_Task goal:_ In the entries that follow, count each line containing "computer" and state the total, nothing more.

_Given data:_
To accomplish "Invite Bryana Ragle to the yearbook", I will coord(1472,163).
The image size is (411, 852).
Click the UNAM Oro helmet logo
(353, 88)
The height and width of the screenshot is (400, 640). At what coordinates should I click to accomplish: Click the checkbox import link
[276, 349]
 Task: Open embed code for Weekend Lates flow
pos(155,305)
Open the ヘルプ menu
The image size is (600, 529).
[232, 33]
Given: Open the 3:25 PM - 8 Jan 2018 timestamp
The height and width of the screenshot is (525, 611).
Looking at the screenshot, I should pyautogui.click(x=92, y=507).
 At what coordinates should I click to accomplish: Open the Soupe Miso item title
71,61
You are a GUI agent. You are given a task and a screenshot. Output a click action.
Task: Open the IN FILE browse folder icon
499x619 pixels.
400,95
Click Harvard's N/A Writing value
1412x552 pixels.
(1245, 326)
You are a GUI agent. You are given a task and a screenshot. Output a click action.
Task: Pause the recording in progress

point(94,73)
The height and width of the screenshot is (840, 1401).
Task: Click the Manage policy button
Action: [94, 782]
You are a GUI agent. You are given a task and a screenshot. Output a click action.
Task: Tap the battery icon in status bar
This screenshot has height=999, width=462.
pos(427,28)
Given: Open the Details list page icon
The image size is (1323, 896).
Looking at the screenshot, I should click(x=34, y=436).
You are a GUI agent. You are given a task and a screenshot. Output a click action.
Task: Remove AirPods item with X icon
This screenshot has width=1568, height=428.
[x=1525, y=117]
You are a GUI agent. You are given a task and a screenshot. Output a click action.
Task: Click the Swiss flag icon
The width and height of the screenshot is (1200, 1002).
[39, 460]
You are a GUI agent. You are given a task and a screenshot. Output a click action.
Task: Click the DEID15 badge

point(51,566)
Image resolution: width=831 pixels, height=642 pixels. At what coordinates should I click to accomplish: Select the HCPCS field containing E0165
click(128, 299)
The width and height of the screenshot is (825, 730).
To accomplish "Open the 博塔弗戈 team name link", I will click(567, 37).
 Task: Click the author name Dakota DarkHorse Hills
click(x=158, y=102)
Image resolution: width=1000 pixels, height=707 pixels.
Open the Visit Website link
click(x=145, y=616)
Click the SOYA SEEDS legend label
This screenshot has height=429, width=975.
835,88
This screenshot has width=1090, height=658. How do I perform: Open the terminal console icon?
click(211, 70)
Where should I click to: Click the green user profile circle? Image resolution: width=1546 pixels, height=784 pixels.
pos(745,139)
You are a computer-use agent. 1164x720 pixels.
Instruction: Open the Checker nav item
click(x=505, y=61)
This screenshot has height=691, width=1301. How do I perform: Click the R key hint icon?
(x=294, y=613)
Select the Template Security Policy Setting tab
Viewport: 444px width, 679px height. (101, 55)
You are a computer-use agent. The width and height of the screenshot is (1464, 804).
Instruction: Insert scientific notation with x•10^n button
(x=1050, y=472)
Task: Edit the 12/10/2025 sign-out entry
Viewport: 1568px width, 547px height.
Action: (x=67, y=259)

_Solution to the exercise:_ 2